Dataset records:
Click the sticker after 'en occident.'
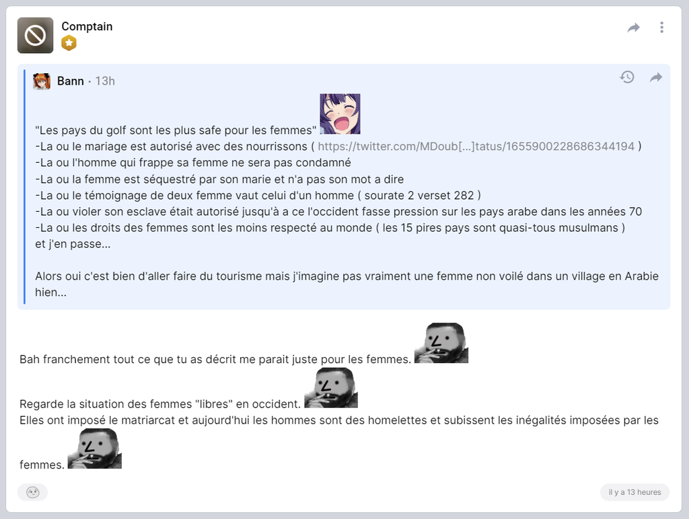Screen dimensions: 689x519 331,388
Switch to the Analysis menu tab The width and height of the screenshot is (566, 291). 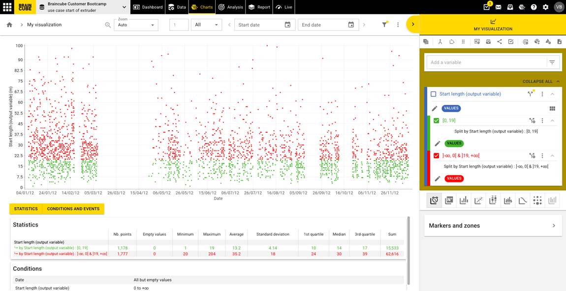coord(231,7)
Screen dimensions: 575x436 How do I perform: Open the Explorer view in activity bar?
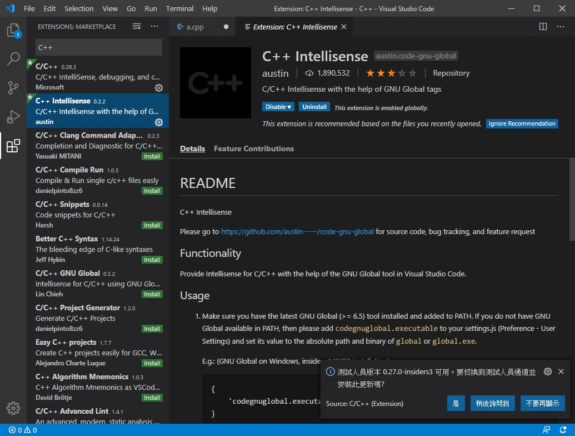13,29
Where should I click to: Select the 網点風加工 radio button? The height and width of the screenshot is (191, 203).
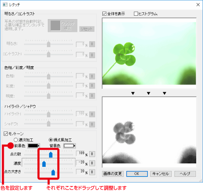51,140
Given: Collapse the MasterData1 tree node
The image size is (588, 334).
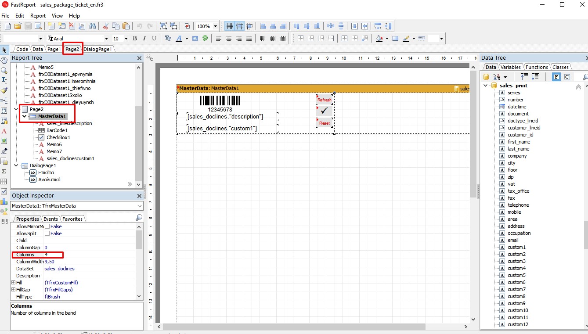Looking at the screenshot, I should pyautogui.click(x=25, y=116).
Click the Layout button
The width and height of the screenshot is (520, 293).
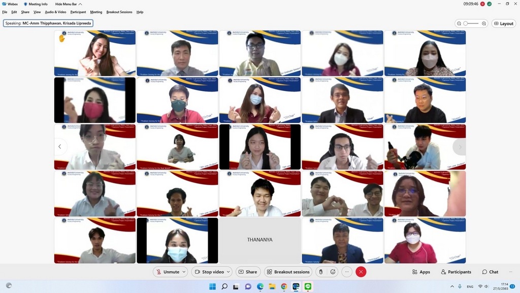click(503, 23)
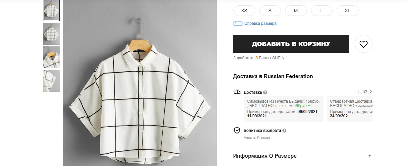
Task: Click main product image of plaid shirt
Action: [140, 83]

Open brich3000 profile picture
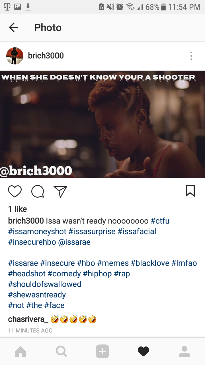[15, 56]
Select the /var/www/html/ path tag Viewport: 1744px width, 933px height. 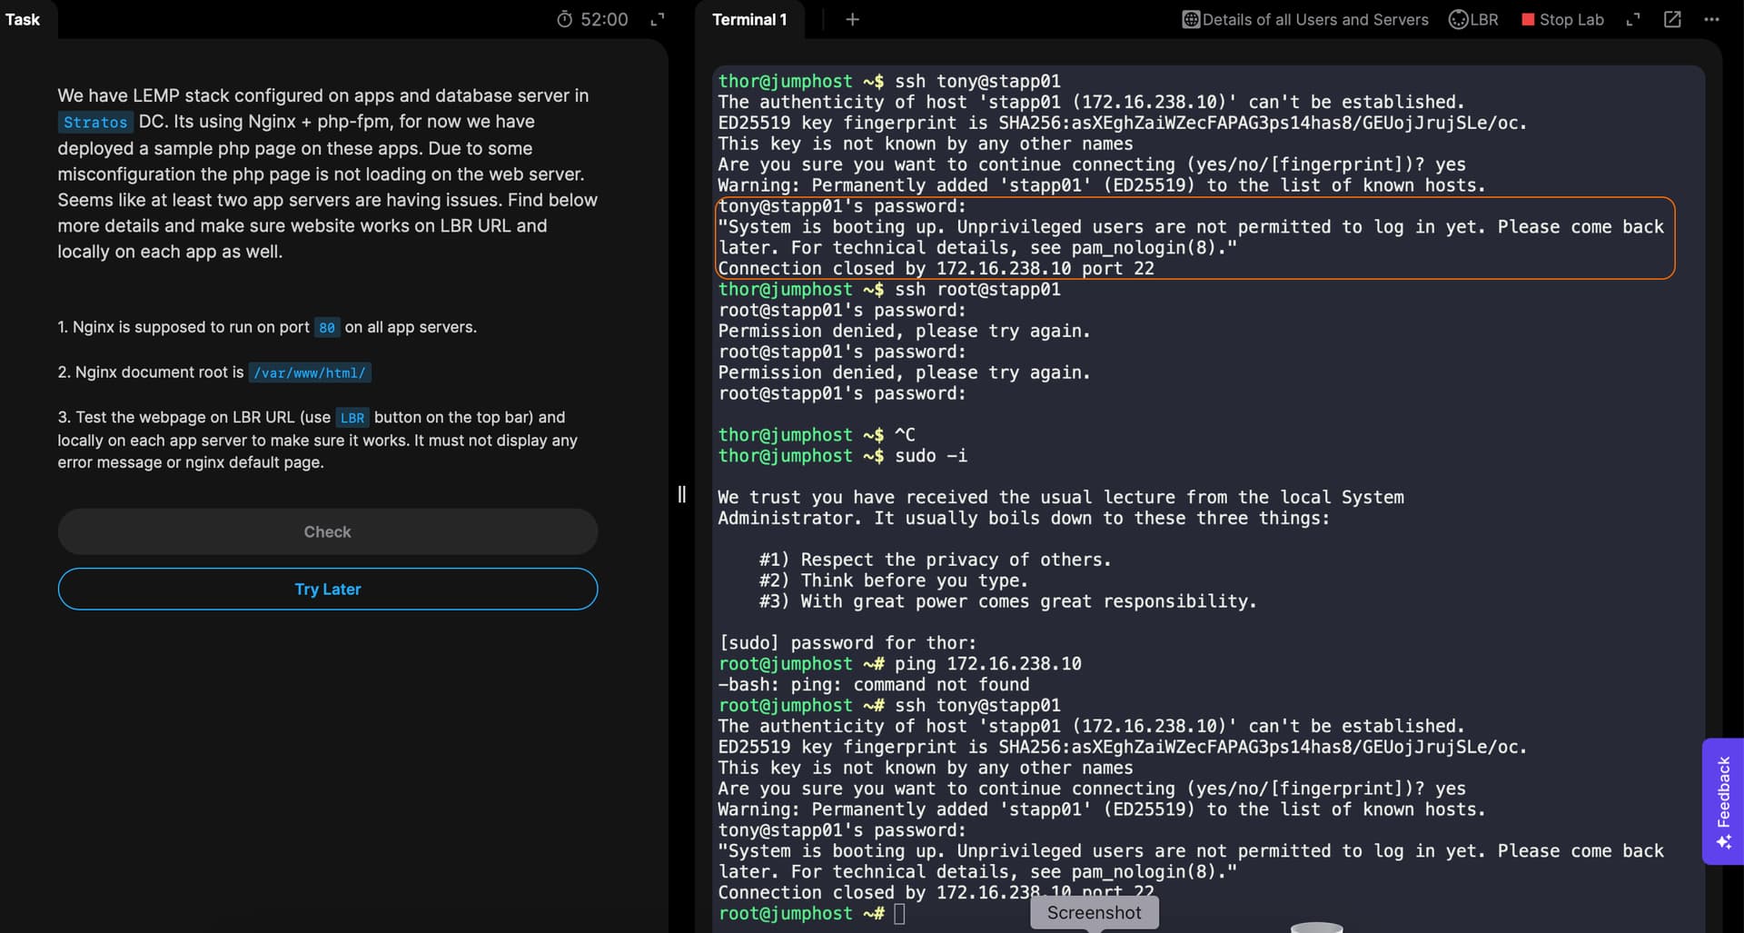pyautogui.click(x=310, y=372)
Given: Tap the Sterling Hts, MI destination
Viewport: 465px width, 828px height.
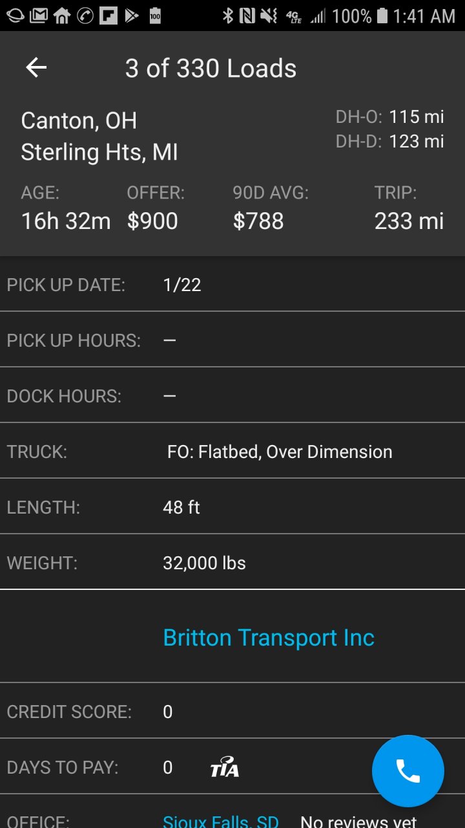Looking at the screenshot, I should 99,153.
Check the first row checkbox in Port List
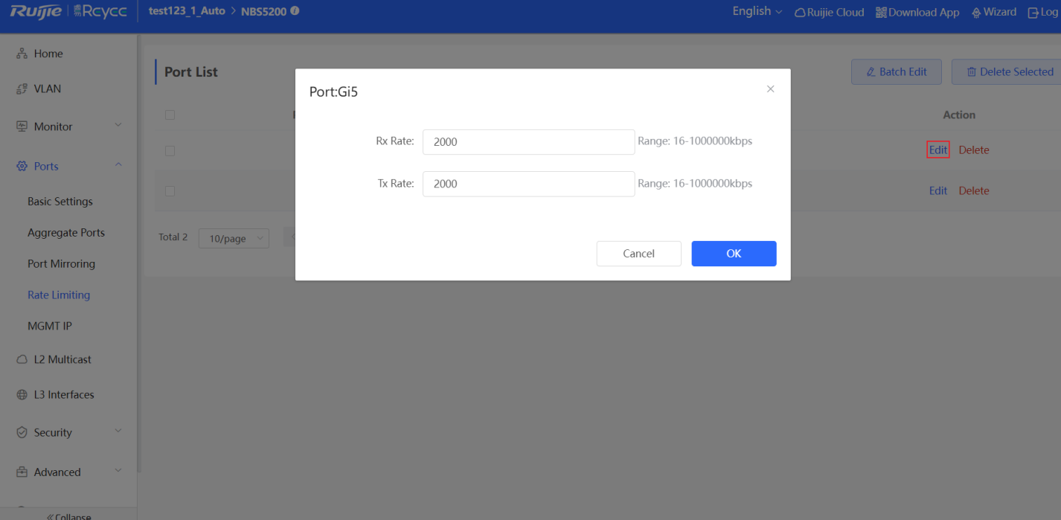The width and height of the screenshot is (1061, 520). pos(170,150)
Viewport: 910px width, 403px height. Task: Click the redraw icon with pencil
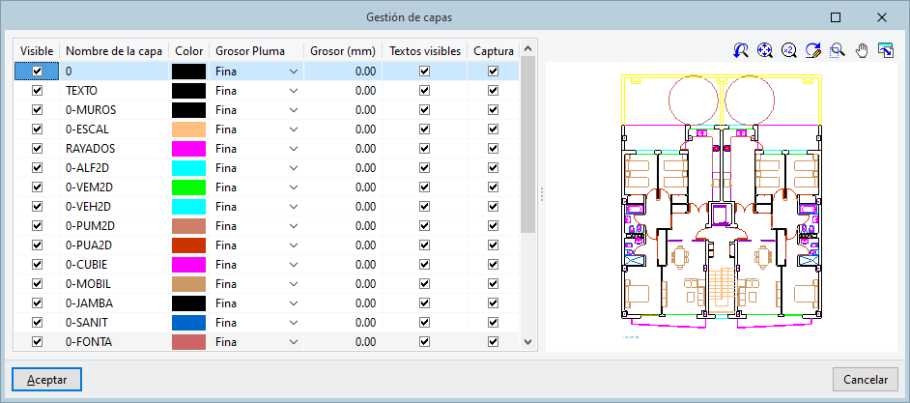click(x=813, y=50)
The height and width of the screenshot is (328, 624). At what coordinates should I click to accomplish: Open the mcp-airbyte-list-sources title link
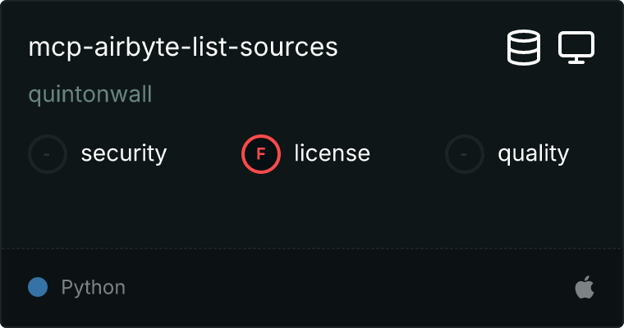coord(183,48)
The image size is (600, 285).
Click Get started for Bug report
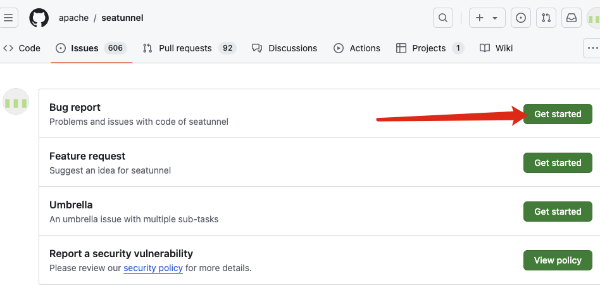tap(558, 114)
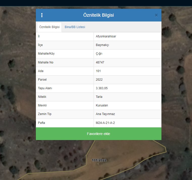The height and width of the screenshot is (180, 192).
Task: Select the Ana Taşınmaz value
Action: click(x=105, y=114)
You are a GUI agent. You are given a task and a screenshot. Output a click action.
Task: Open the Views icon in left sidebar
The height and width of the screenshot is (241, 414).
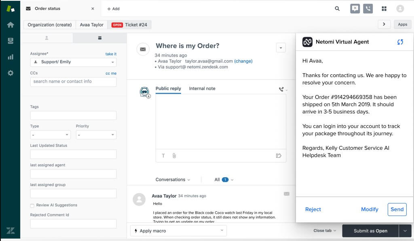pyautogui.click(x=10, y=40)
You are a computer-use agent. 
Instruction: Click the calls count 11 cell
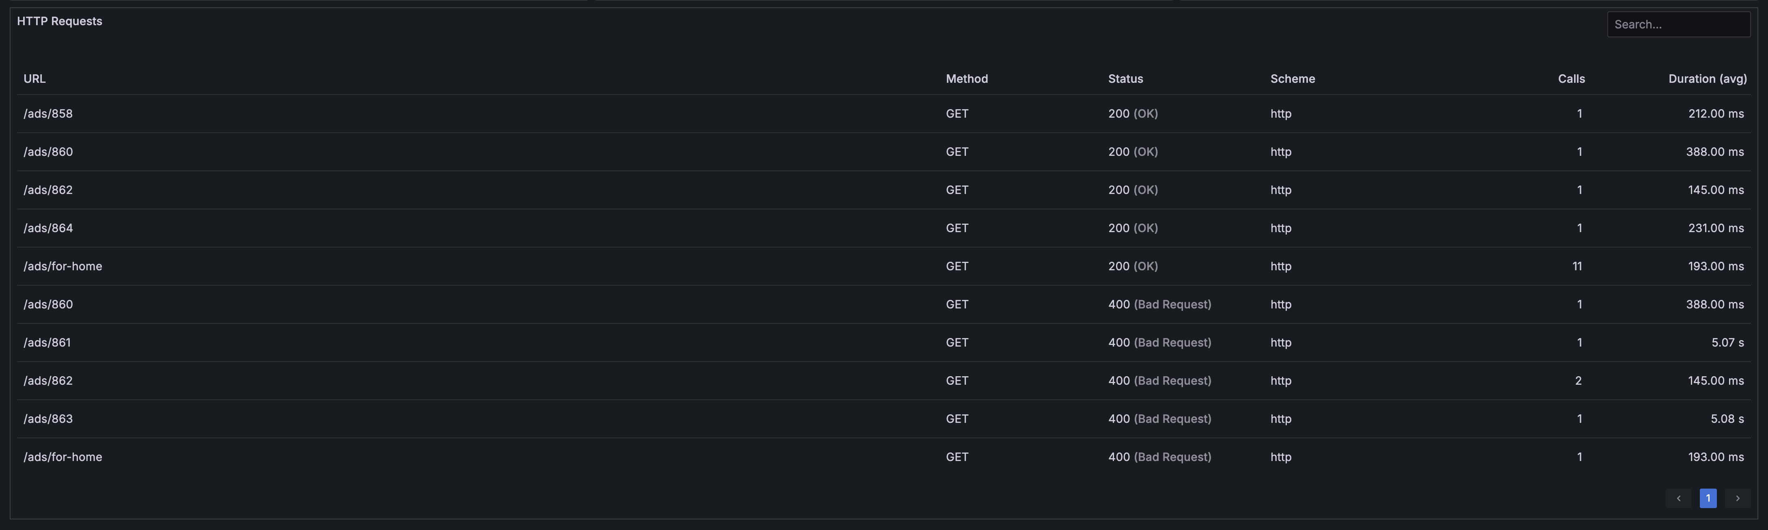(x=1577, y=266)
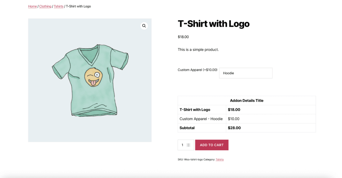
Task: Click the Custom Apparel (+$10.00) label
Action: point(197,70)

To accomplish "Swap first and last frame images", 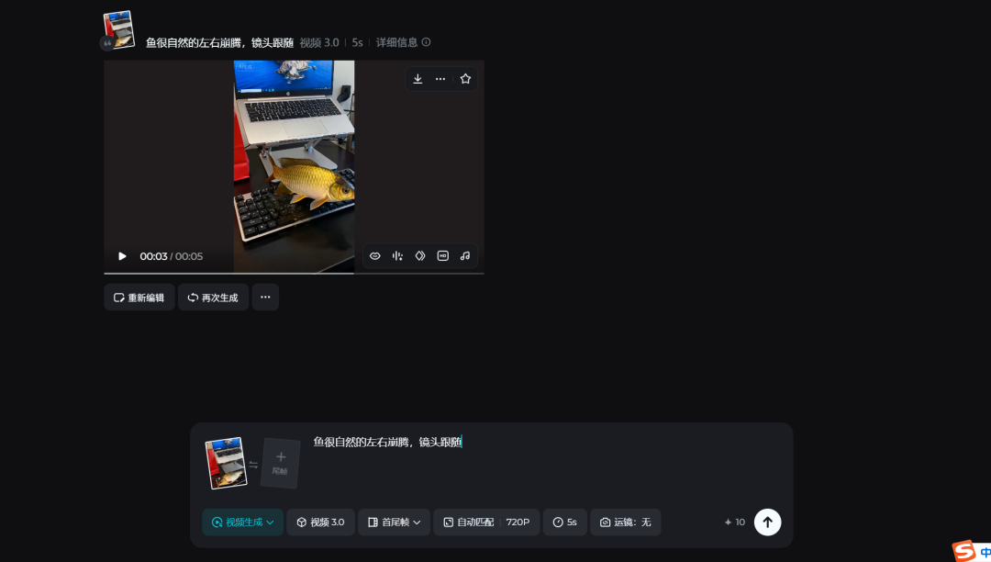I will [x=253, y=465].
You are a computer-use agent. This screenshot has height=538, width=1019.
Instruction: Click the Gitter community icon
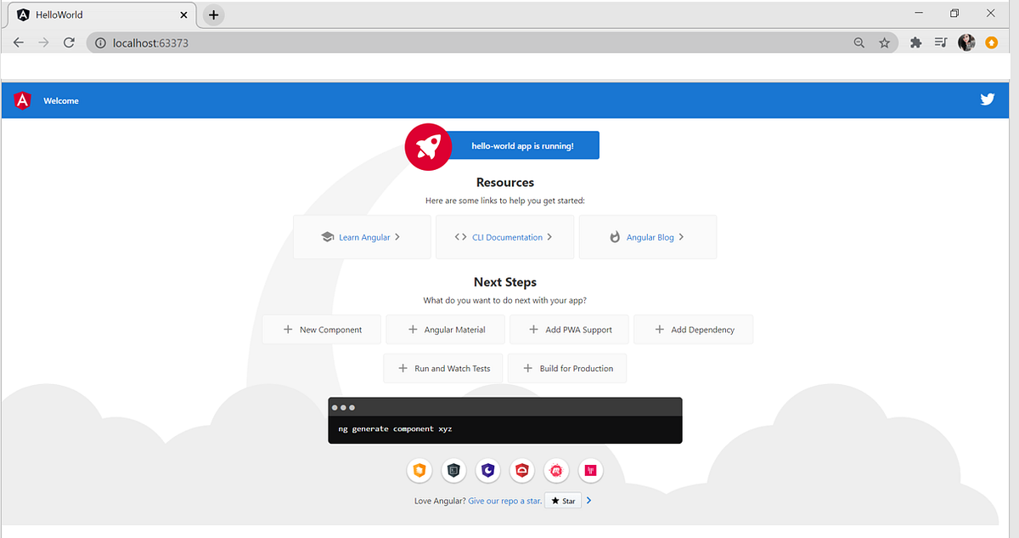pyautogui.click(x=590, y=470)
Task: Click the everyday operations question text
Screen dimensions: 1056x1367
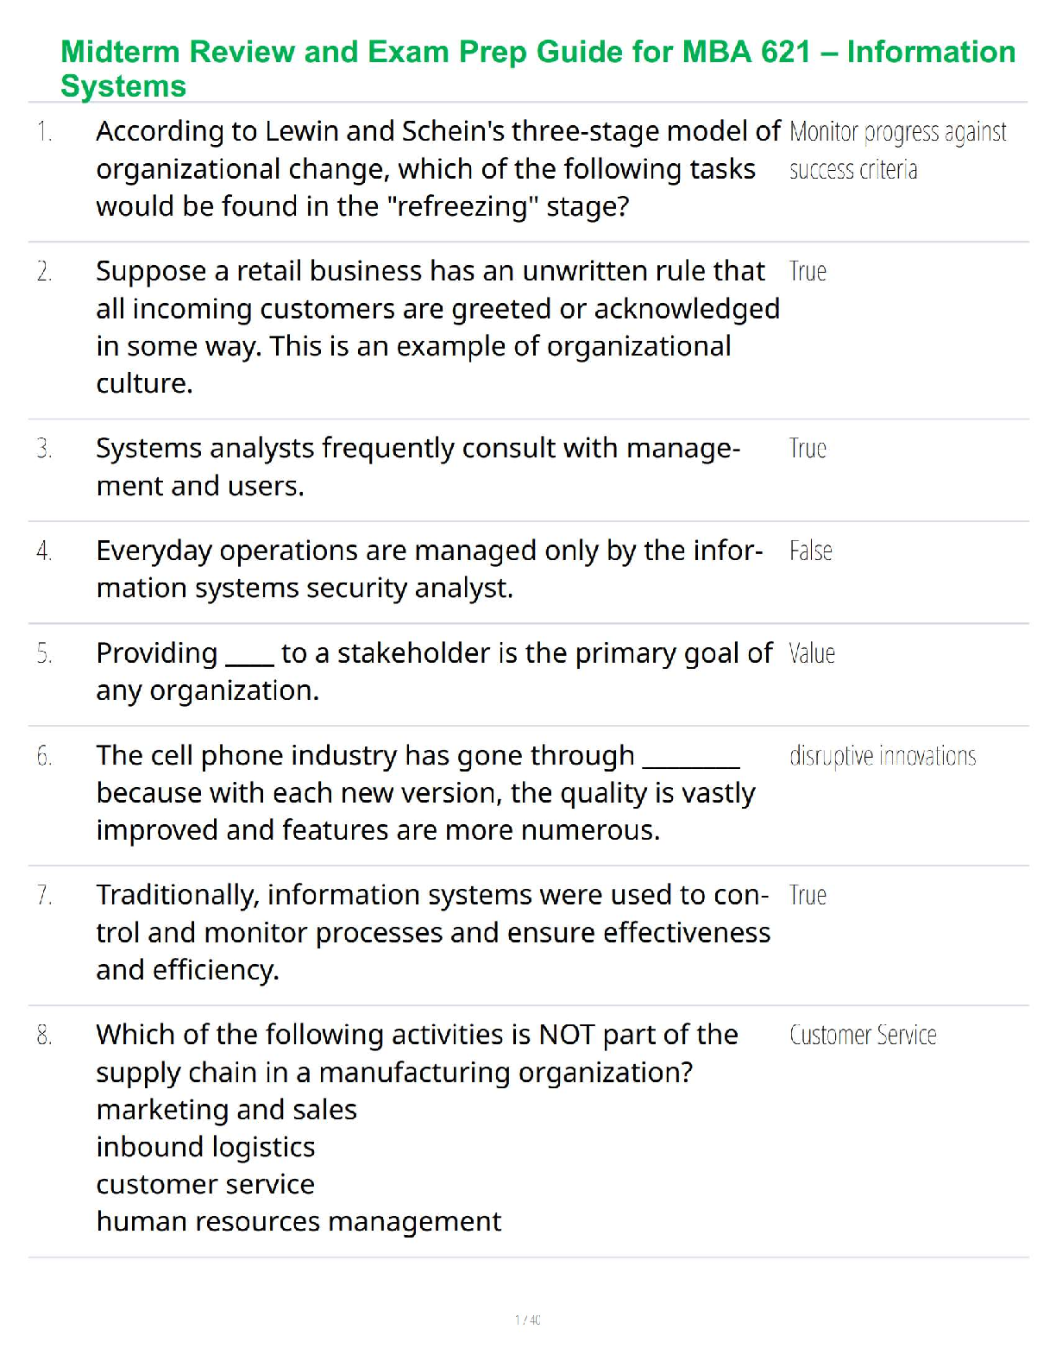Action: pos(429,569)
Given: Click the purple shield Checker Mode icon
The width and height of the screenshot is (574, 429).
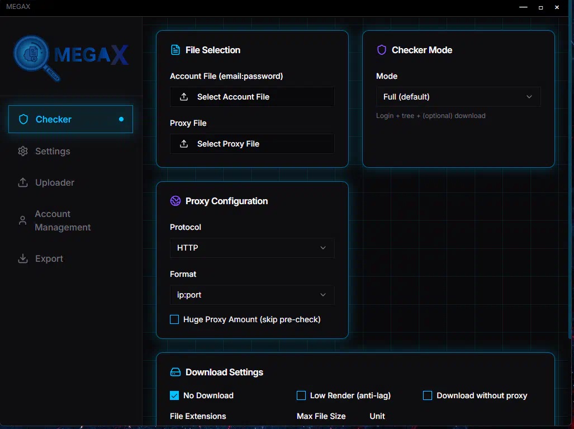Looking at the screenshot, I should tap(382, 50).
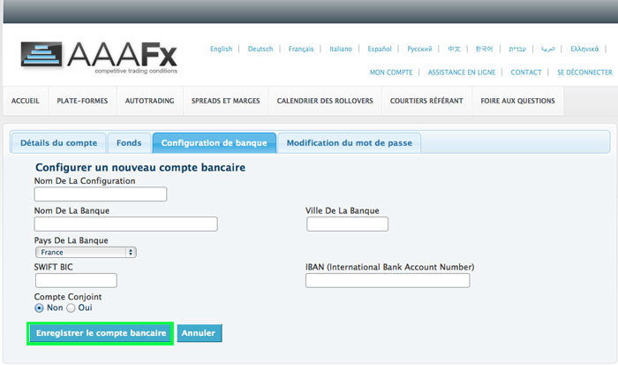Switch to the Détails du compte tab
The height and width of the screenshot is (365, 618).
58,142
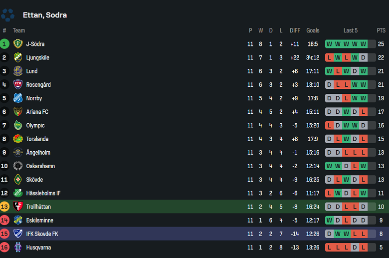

● **Work instruction**:
Each line of the data that includes "computer" should be copied.

● **Answer space**:
You are a computer-use agent. 
You are a computer-use agent. This screenshot has height=538, width=1019.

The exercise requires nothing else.